Set the data down once more, exactly as it is written.
'''
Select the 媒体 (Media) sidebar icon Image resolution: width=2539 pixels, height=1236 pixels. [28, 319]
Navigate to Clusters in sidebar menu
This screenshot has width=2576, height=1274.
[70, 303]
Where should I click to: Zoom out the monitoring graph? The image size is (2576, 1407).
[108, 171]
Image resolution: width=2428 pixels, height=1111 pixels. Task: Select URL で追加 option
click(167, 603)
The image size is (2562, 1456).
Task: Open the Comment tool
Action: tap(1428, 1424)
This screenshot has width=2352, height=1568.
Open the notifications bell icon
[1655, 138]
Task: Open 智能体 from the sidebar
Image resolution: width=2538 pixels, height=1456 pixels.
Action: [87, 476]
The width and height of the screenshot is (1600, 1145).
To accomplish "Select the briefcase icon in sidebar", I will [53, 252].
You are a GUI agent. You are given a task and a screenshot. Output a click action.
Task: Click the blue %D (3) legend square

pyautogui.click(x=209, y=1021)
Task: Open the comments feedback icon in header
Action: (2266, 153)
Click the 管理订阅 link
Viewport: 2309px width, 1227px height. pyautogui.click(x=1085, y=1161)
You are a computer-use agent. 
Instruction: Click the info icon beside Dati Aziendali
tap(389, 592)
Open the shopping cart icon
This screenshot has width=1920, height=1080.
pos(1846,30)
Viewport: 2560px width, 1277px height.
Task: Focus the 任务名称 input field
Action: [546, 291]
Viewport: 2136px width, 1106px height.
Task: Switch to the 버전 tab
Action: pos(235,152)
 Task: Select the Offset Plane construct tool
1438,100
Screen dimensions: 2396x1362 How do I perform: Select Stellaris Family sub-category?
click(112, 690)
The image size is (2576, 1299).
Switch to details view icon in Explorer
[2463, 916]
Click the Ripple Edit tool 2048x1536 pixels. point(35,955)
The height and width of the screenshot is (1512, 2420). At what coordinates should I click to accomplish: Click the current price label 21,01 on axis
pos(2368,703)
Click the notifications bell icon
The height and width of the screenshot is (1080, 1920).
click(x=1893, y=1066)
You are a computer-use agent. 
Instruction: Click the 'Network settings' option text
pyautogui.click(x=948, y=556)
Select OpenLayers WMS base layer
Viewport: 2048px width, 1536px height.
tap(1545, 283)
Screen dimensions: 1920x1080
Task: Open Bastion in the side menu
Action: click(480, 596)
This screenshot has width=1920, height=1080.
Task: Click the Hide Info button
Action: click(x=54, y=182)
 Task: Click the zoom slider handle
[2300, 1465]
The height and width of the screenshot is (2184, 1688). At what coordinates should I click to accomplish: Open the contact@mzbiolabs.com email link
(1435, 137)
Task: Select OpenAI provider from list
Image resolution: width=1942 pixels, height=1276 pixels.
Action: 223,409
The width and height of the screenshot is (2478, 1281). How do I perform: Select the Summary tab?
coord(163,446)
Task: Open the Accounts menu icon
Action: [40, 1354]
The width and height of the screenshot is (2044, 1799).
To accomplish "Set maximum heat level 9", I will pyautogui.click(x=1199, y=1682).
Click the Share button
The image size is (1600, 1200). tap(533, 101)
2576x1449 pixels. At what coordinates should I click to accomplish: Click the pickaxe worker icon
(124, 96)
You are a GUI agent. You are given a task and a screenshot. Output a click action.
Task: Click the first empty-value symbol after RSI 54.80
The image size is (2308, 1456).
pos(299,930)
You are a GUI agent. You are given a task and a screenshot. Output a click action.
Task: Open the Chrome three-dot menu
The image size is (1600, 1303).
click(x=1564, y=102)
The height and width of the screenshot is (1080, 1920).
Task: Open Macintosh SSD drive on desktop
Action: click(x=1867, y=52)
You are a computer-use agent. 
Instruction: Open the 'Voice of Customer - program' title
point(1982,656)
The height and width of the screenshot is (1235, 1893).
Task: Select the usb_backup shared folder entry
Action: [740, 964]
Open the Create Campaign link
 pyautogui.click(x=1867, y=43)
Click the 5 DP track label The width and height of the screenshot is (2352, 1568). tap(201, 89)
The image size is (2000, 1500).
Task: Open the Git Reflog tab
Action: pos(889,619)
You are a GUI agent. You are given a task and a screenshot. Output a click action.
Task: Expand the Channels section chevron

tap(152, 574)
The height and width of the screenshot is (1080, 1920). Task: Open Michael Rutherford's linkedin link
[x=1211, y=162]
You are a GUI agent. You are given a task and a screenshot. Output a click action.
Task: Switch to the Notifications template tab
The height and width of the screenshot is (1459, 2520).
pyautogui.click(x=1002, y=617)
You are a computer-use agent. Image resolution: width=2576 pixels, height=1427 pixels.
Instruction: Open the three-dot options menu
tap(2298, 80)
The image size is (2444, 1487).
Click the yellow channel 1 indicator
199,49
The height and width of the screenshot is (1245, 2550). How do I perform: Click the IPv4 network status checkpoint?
'''
● **Answer section**:
Select the 媒体 (Media) sidebar icon Image resolution: width=2539 pixels, height=1236 pixels. [28, 319]
Navigate to Clusters in sidebar menu
This screenshot has width=2576, height=1274.
[70, 303]
Where should I click to: Zoom out the monitoring graph? The image size is (2576, 1407).
[108, 171]
Image resolution: width=2428 pixels, height=1111 pixels. Task: Select URL で追加 option
click(167, 603)
The image size is (2562, 1456).
Task: Open the Comment tool
Action: tap(1428, 1424)
This screenshot has width=2352, height=1568.
Open the notifications bell icon
[1655, 138]
Task: Open 智能体 from the sidebar
Image resolution: width=2538 pixels, height=1456 pixels.
Action: [87, 476]
The width and height of the screenshot is (1600, 1145).
To accomplish "Select the briefcase icon in sidebar", I will [53, 252].
You are a GUI agent. You are given a task and a screenshot. Output a click action.
Task: Click the blue %D (3) legend square

pyautogui.click(x=209, y=1021)
Task: Open the comments feedback icon in header
Action: (2266, 153)
Click the 管理订阅 link
Viewport: 2309px width, 1227px height. pyautogui.click(x=1085, y=1161)
You are a computer-use agent. 
Instruction: Click the info icon beside Dati Aziendali
tap(389, 592)
Open the shopping cart icon
This screenshot has width=1920, height=1080.
pos(1846,30)
Viewport: 2560px width, 1277px height.
Task: Focus the 任务名称 input field
Action: [546, 291]
Viewport: 2136px width, 1106px height.
Task: Switch to the 버전 tab
Action: pos(235,152)
 Task: Select the Offset Plane construct tool
1438,100
Screen dimensions: 2396x1362 How do I perform: Select Stellaris Family sub-category?
click(112, 690)
The image size is (2576, 1299).
Switch to details view icon in Explorer
[2463, 916]
Click the Ripple Edit tool 2048x1536 pixels. point(35,955)
The height and width of the screenshot is (1512, 2420). At what coordinates should I click to accomplish: Click the current price label 21,01 on axis
pos(2368,703)
Click the notifications bell icon
The height and width of the screenshot is (1080, 1920).
click(x=1893, y=1066)
You are a computer-use agent. 
Instruction: Click the 'Network settings' option text
pyautogui.click(x=948, y=556)
Select OpenLayers WMS base layer
Viewport: 2048px width, 1536px height.
tap(1545, 283)
Screen dimensions: 1920x1080
Task: Open Bastion in the side menu
Action: click(480, 596)
This screenshot has width=1920, height=1080.
Task: Click the Hide Info button
Action: click(x=54, y=182)
 Task: Click the zoom slider handle
[2300, 1465]
The height and width of the screenshot is (2184, 1688). At what coordinates should I click to accomplish: Open the contact@mzbiolabs.com email link
(1435, 137)
Task: Select OpenAI provider from list
Image resolution: width=1942 pixels, height=1276 pixels.
Action: 223,409
The width and height of the screenshot is (2478, 1281). How do I perform: Select the Summary tab?
coord(163,446)
Task: Open the Accounts menu icon
Action: [40, 1354]
The width and height of the screenshot is (2044, 1799).
To accomplish "Set maximum heat level 9", I will pyautogui.click(x=1199, y=1682).
Click the Share button
The image size is (1600, 1200). tap(533, 101)
2576x1449 pixels. At what coordinates should I click to accomplish: Click the pickaxe worker icon
(124, 96)
You are a GUI agent. You are given a task and a screenshot. Output a click action.
Task: Click the first empty-value symbol after RSI 54.80
The image size is (2308, 1456).
pos(299,930)
You are a GUI agent. You are given a task and a screenshot. Output a click action.
Task: Open the Chrome three-dot menu
The image size is (1600, 1303).
click(x=1564, y=102)
The height and width of the screenshot is (1080, 1920).
Task: Open Macintosh SSD drive on desktop
Action: click(x=1867, y=52)
You are a computer-use agent. 
Instruction: Open the 'Voice of Customer - program' title
point(1982,656)
The height and width of the screenshot is (1235, 1893).
Task: Select the usb_backup shared folder entry
Action: [740, 964]
Open the Create Campaign link
 pyautogui.click(x=1867, y=43)
Click the 5 DP track label The width and height of the screenshot is (2352, 1568). tap(201, 89)
The image size is (2000, 1500).
Task: Open the Git Reflog tab
Action: pos(889,619)
You are a GUI agent. You are given a task and a screenshot. Output a click action.
Task: Expand the Channels section chevron

tap(152, 574)
The height and width of the screenshot is (1080, 1920). Task: Open Michael Rutherford's linkedin link
[x=1211, y=162]
You are a GUI agent. You are given a task and a screenshot. Output a click action.
Task: Switch to the Notifications template tab
The height and width of the screenshot is (1459, 2520).
pyautogui.click(x=1002, y=617)
You are a computer-use agent. Image resolution: width=2576 pixels, height=1427 pixels.
Instruction: Open the three-dot options menu
tap(2298, 80)
The image size is (2444, 1487).
Click the yellow channel 1 indicator
199,49
The height and width of the screenshot is (1245, 2550). How do I perform: Click the IPv4 network status checkpoint?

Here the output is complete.